#### [TASK DESCRIPTION]
Word for word, set down the lines from the one that holds "The height and" through the final line of the listing below, and exclude every picture.

=======

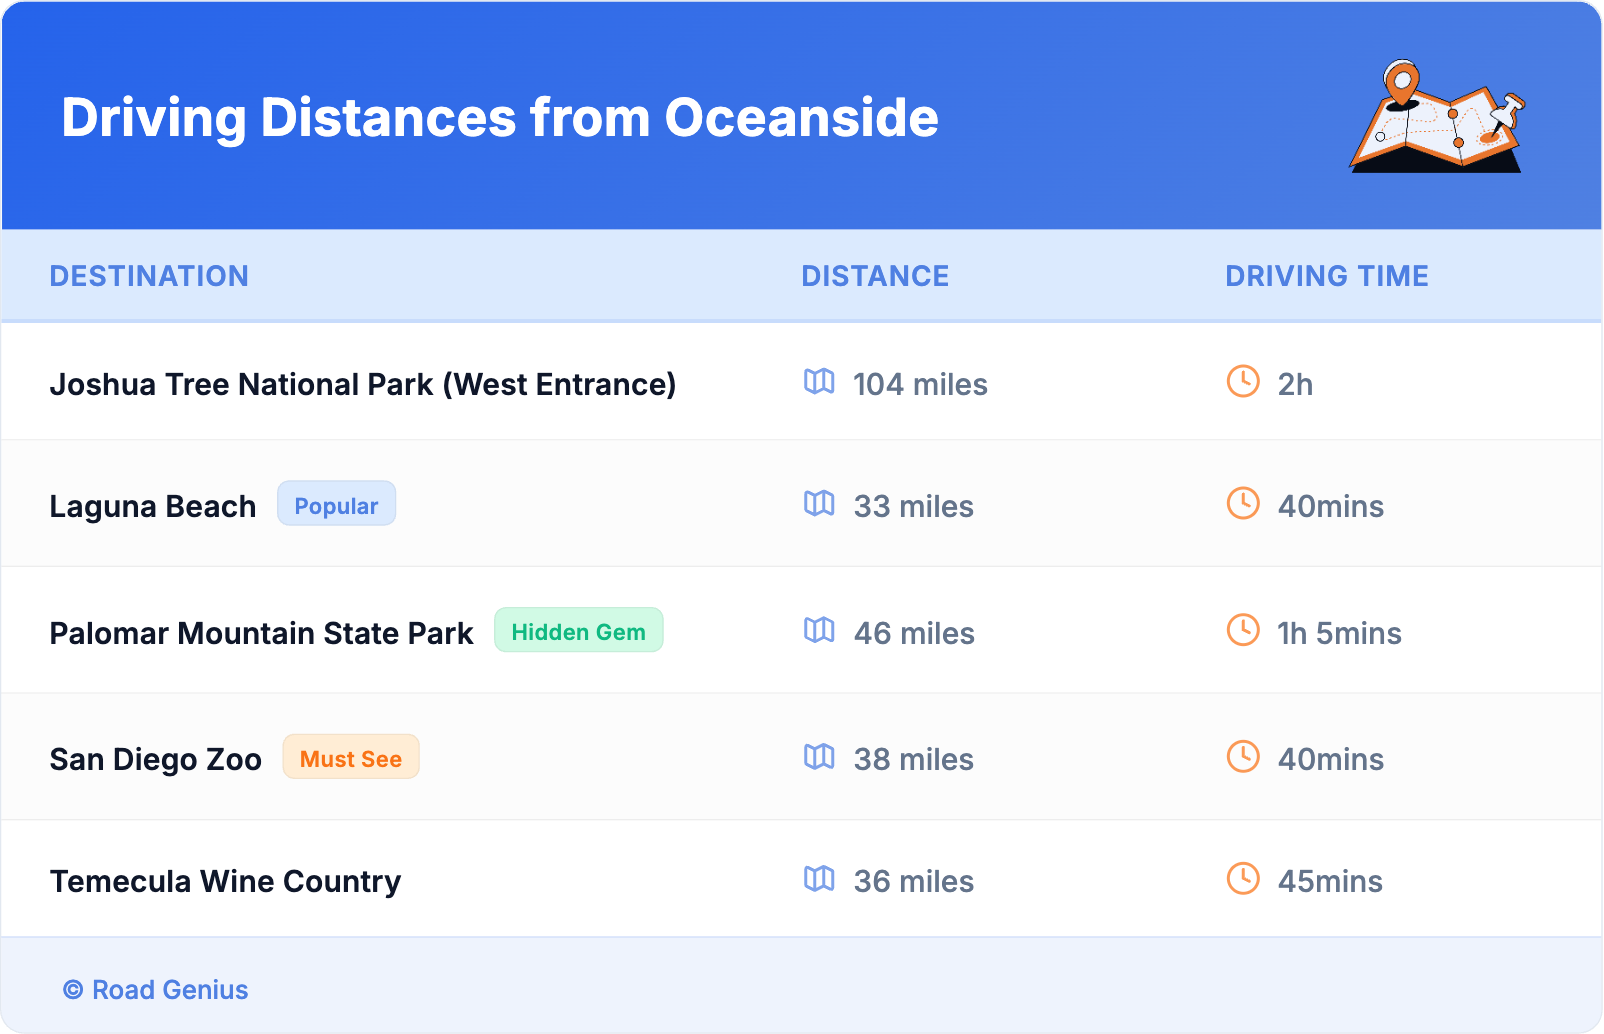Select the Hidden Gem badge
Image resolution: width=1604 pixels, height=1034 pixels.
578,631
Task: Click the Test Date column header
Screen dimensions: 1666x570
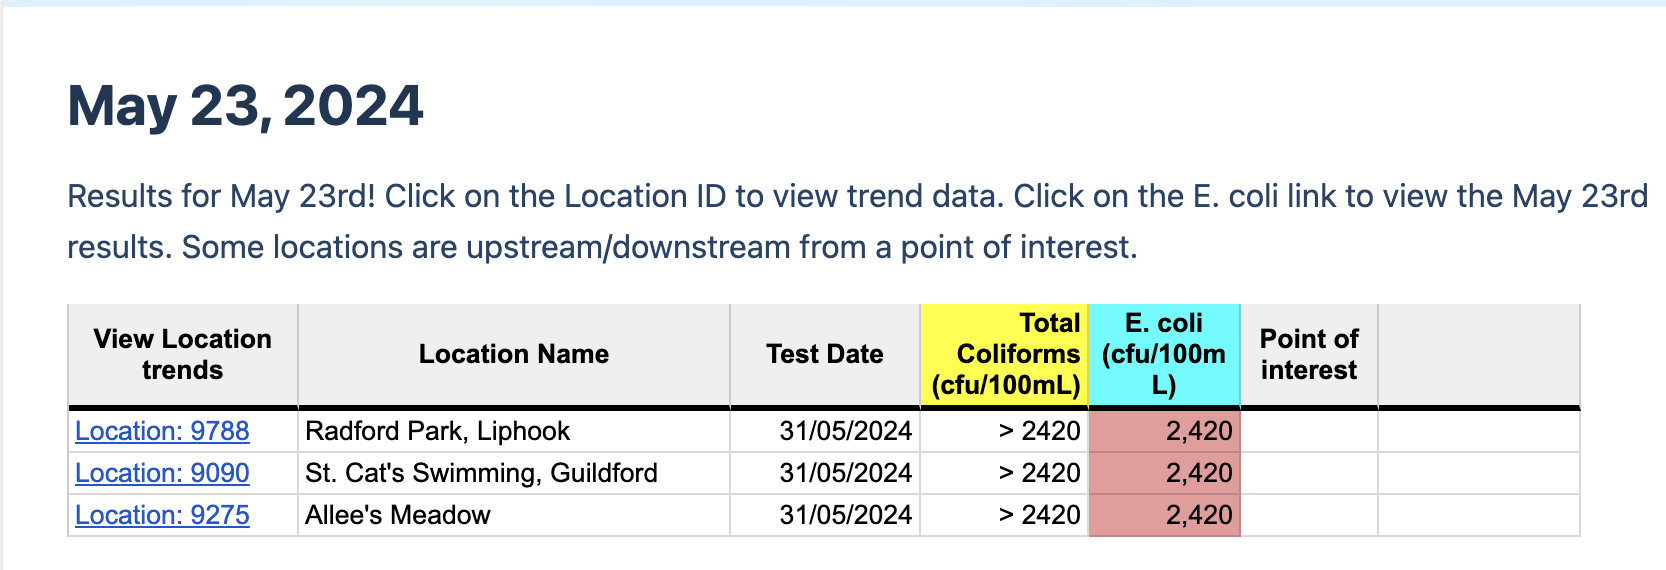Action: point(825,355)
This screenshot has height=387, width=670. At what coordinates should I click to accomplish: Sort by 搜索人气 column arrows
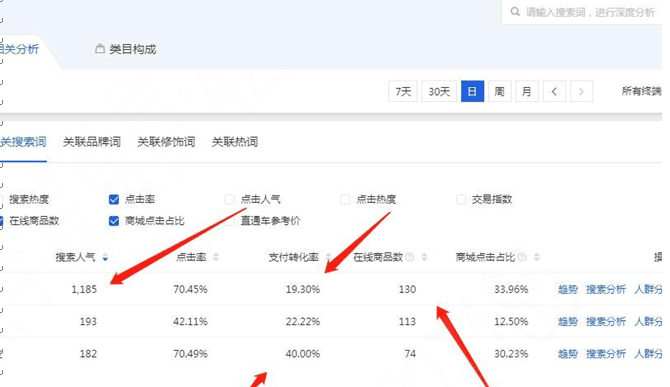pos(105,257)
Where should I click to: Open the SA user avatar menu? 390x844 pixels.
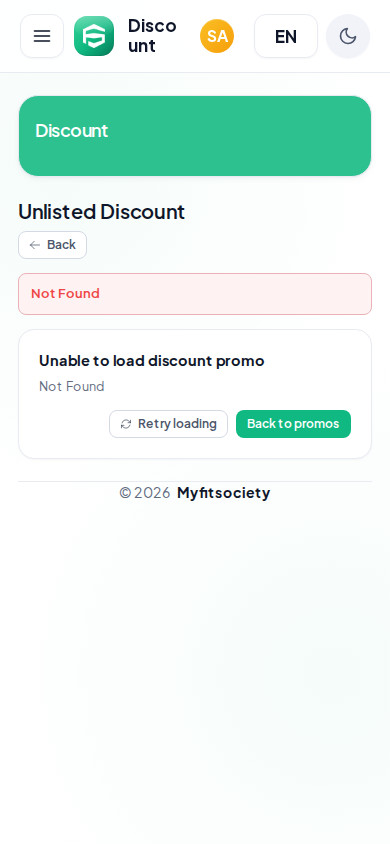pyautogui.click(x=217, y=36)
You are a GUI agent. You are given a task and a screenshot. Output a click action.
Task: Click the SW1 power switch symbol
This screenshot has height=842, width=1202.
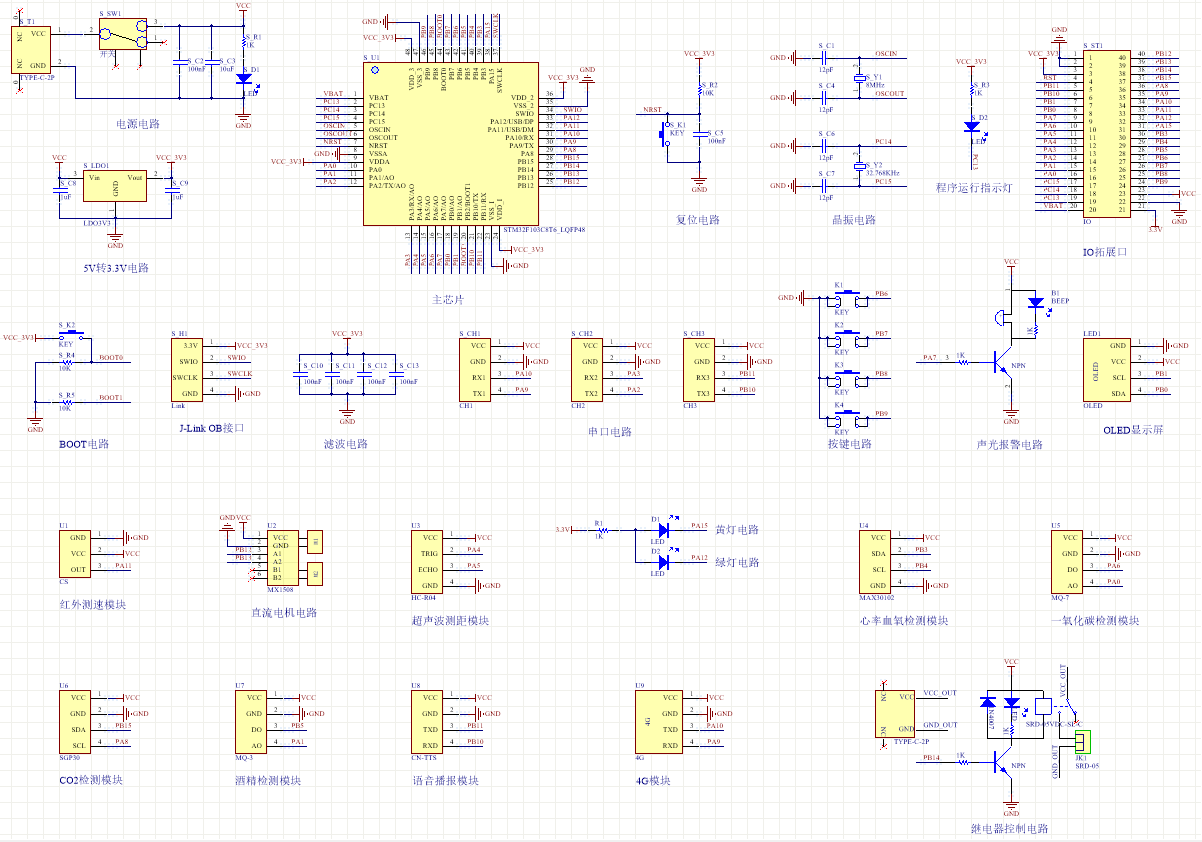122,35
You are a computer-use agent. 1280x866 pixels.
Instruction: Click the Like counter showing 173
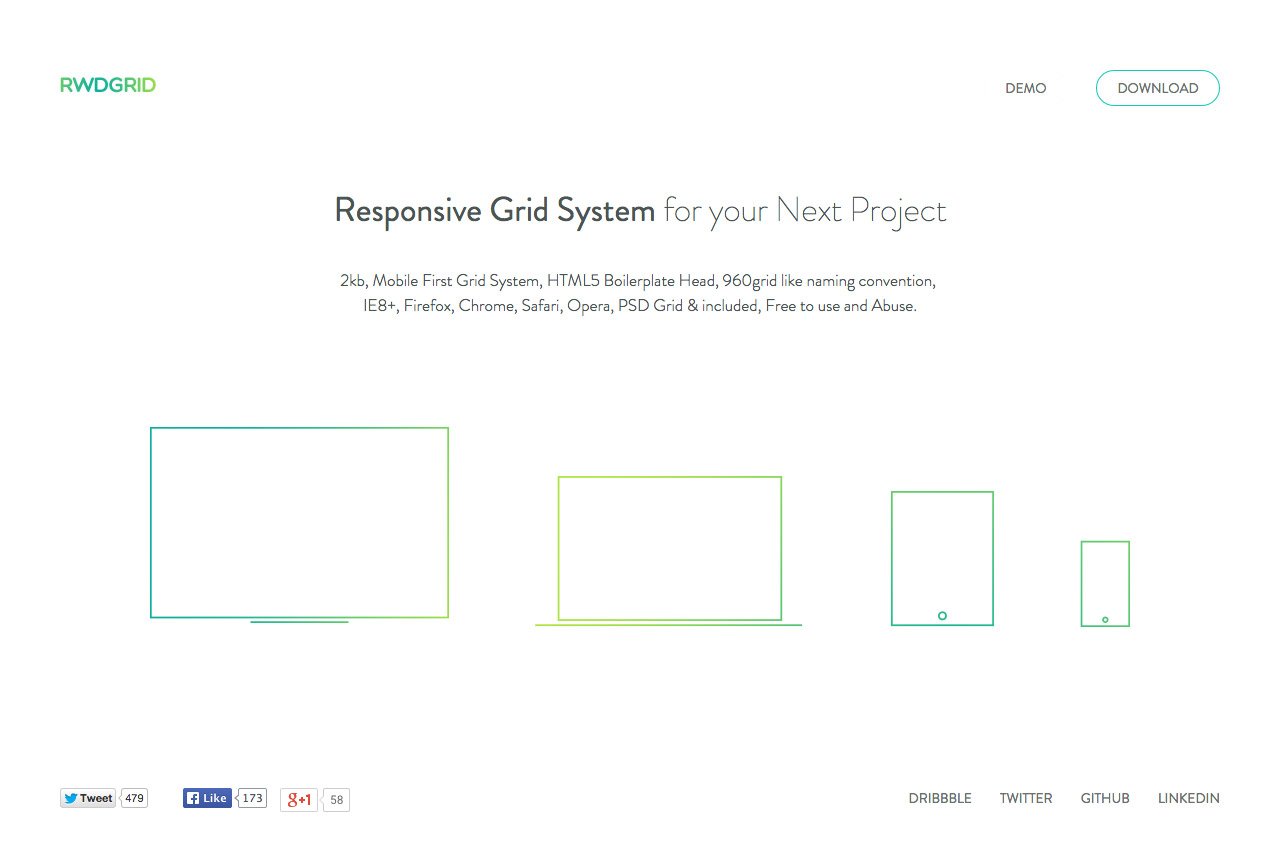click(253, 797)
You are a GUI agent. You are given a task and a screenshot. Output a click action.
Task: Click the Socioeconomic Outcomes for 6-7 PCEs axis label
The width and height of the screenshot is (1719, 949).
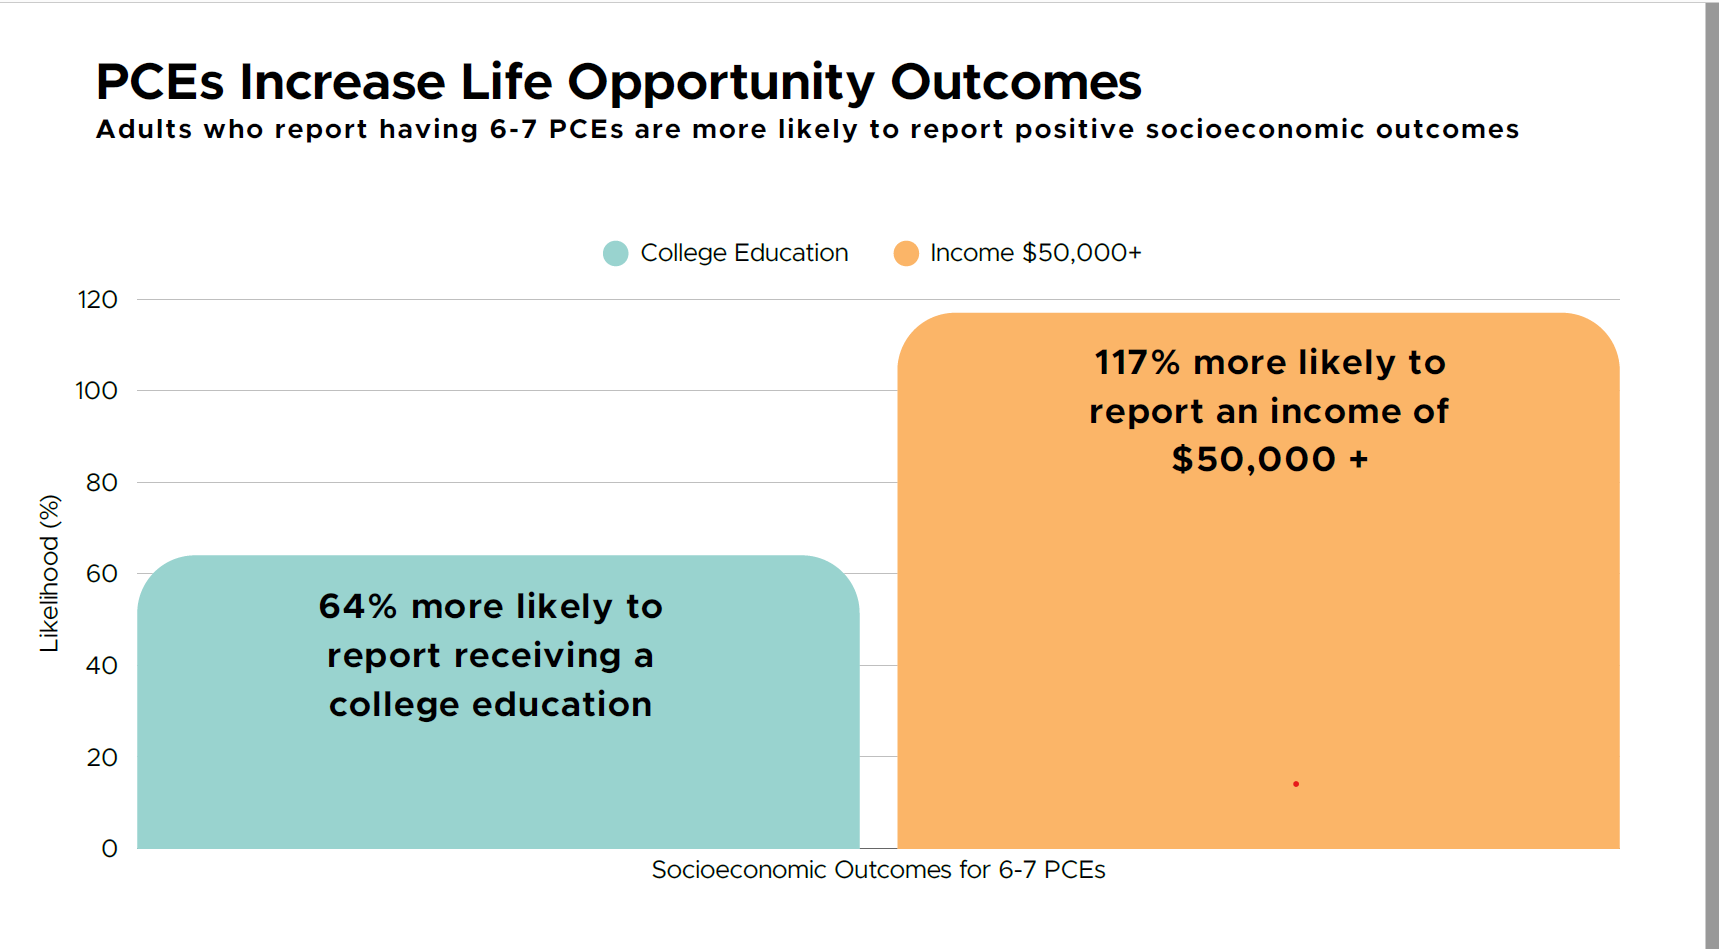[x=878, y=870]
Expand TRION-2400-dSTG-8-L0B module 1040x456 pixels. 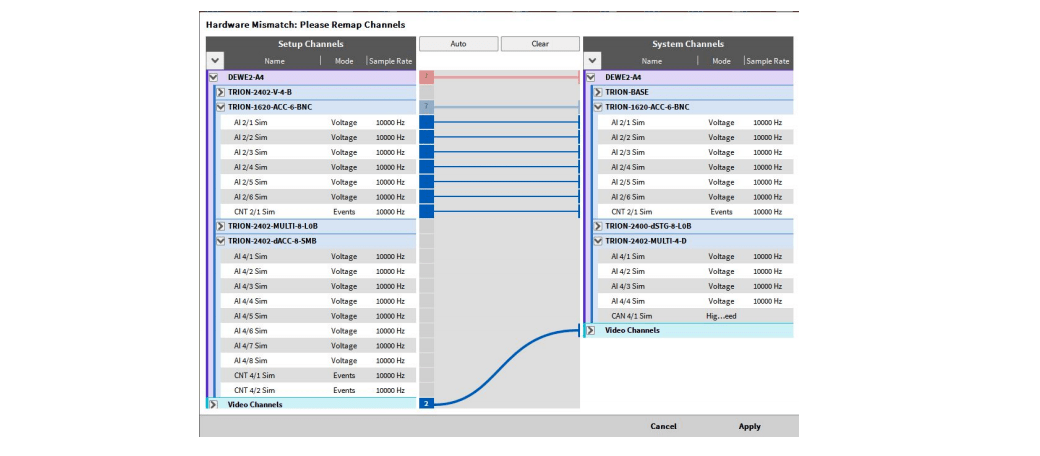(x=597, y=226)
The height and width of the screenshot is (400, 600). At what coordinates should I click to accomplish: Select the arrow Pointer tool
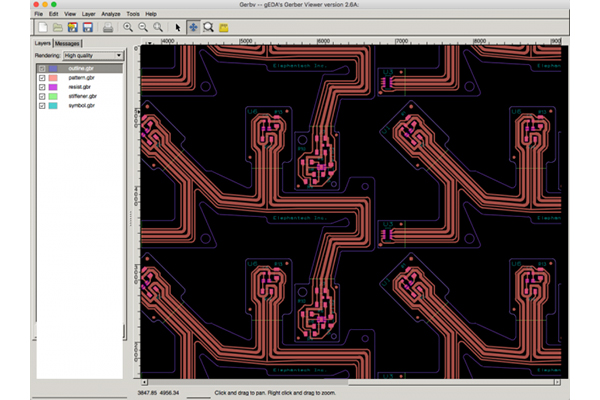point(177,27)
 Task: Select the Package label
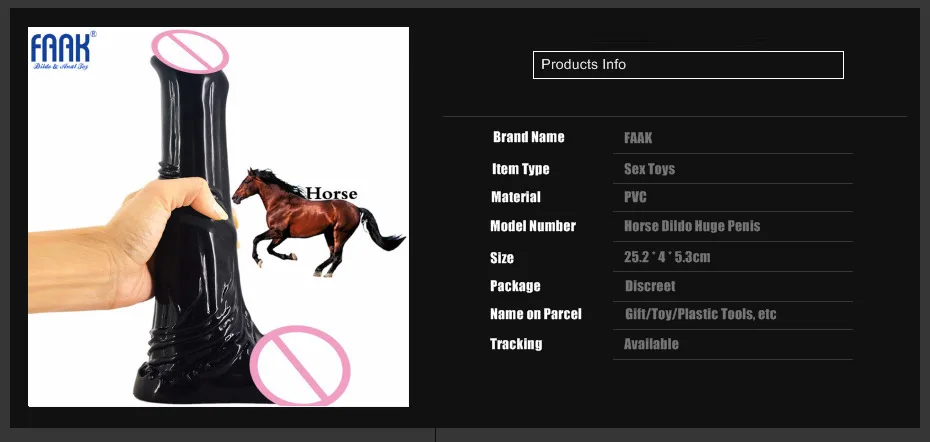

=======

#### [SOLUTION]
The height and width of the screenshot is (400, 600). At what coordinates should I click to accomplish: Select the arrow Pointer tool
point(177,27)
 Task: Select the Package label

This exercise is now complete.